When You Carry Him Home

Try not to notice the lights in the rear view mirror but when you do, pull over. Look at the fragile gold line along the darkening horizon and start to worry. Calculate how long this will take. Try not to think about how you were barely going to make it before and now this. Wonder why you didn’t just fly. Look down at the ringing phone and see it’s your mother calling — again — worrying about the color, about the everything. Don’t answer. Pretend you’re far away because you are. Curse under your breath like someone’s beside you even though no one ever is. Not when you’re the older brother.

Crack the window when the cop walks up, and when he says, “Any idea how fast you were going?” decide to tell him why. And what you’re hauling, even though the sun is slipping out of the sky, even though you don’t have time. Say it anyway just to see how the words taste and if your voice’ll hold. It does but just barely.

Nod and clench your teeth when he says, “You know I have to look, right?”

Don’t meet his eyes when you reply, “And you know I can’t, right?”

Grab the paperwork that kept you there an extra two days and follow him to the back of the U-Haul. “Could be anything. Cocaine. Money. Guns.” Notice how he watches for you to twitch when he says each thing.
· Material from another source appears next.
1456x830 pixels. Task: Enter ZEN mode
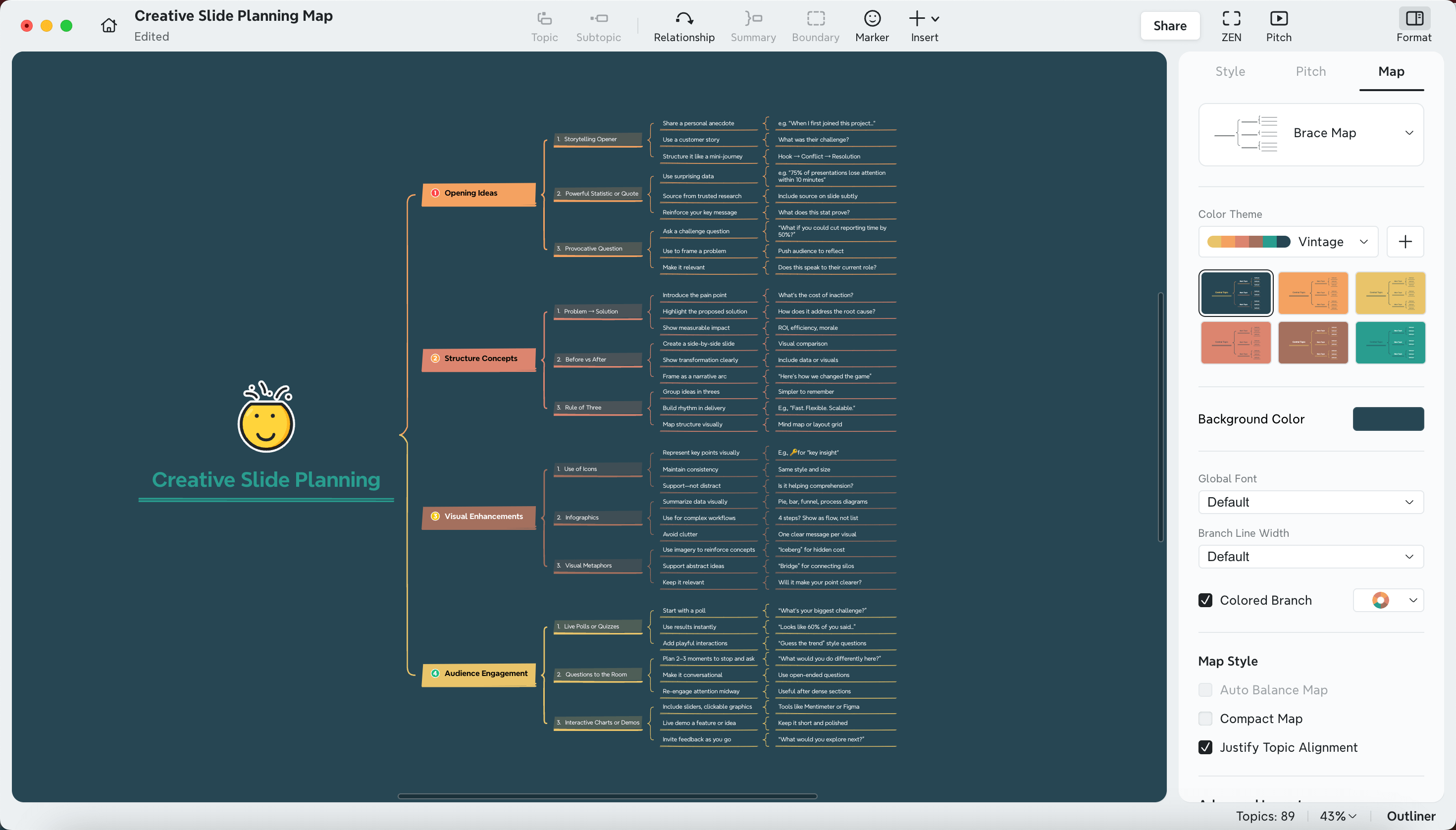click(x=1231, y=25)
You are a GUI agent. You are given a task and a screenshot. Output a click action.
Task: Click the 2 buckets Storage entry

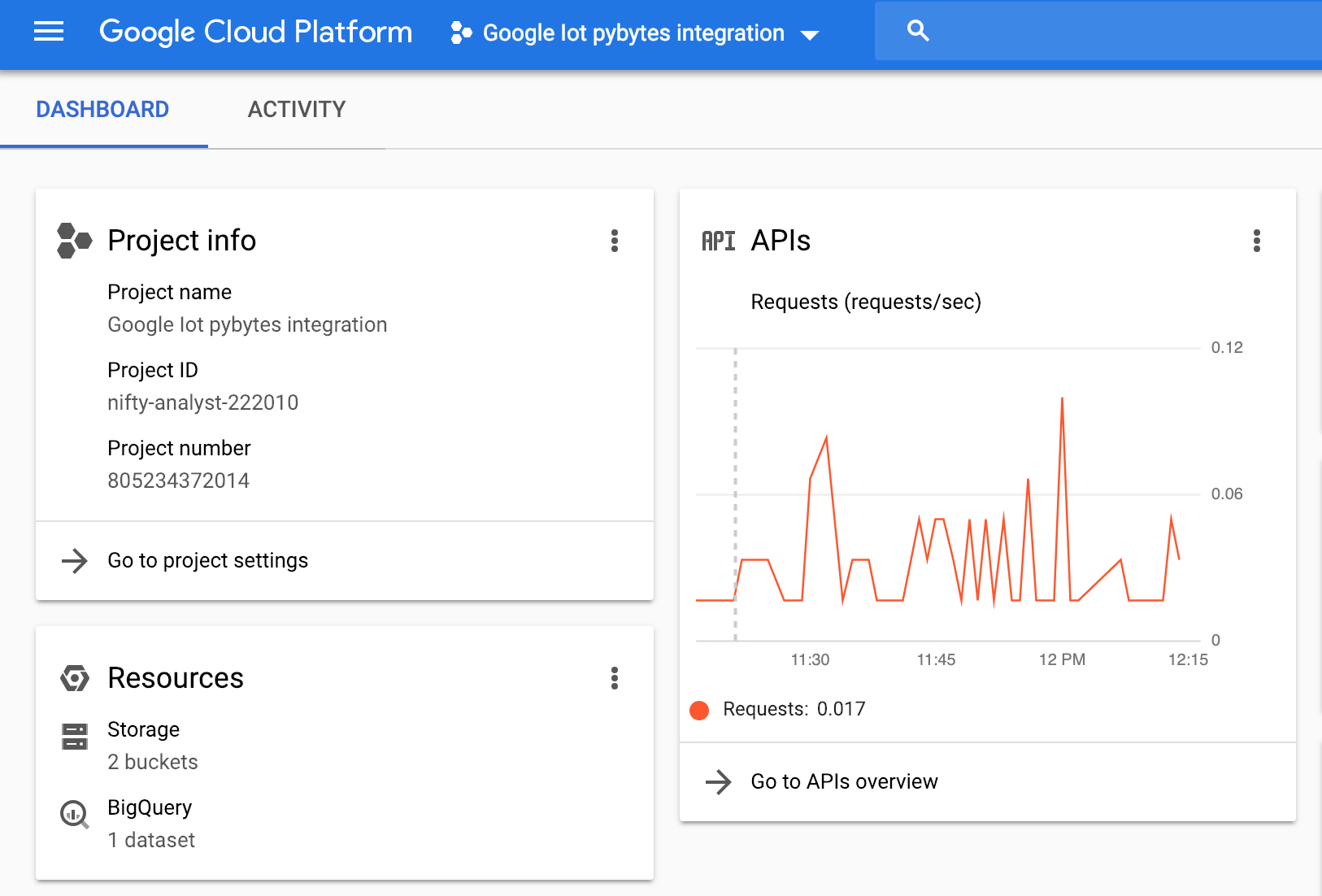(153, 762)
Hold his eyes steady with yours when you say, “I wish it were.”

When he opens the back, remember that you picked black even though your mother won’t like it, but in the end, she couldn’t decide anyway. She couldn’t even speak. Don’t look when he lifts the lid and shines his flashlight. And don’t think about the time you had to carry what’s inside in your arms across sun slanted fields after he wrecked his bike jumping ramps and couldn’t stand up and couldn’t even remember your name. Try not to think about the fields and the sun now and how you’re carrying him back home to his mother for the last time. Try not to think how he always needed you to carry him. Even now.

Don’t cry don’t cry don’t cry. Not yet. Not until he’s home. And maybe not even then.

Don’t look at the cop when he takes one last look over the paperwork. Just nod when he’s tells you he’s sorry, but you’ll have to slow down. Don’t try to figure out if you’ll make it back in time even if you drive all night and don’t sleep. And whatever you do, as you start back up, don’t notice how that thin gold line is missing from the horizon now. How fast it was swallowed up by black.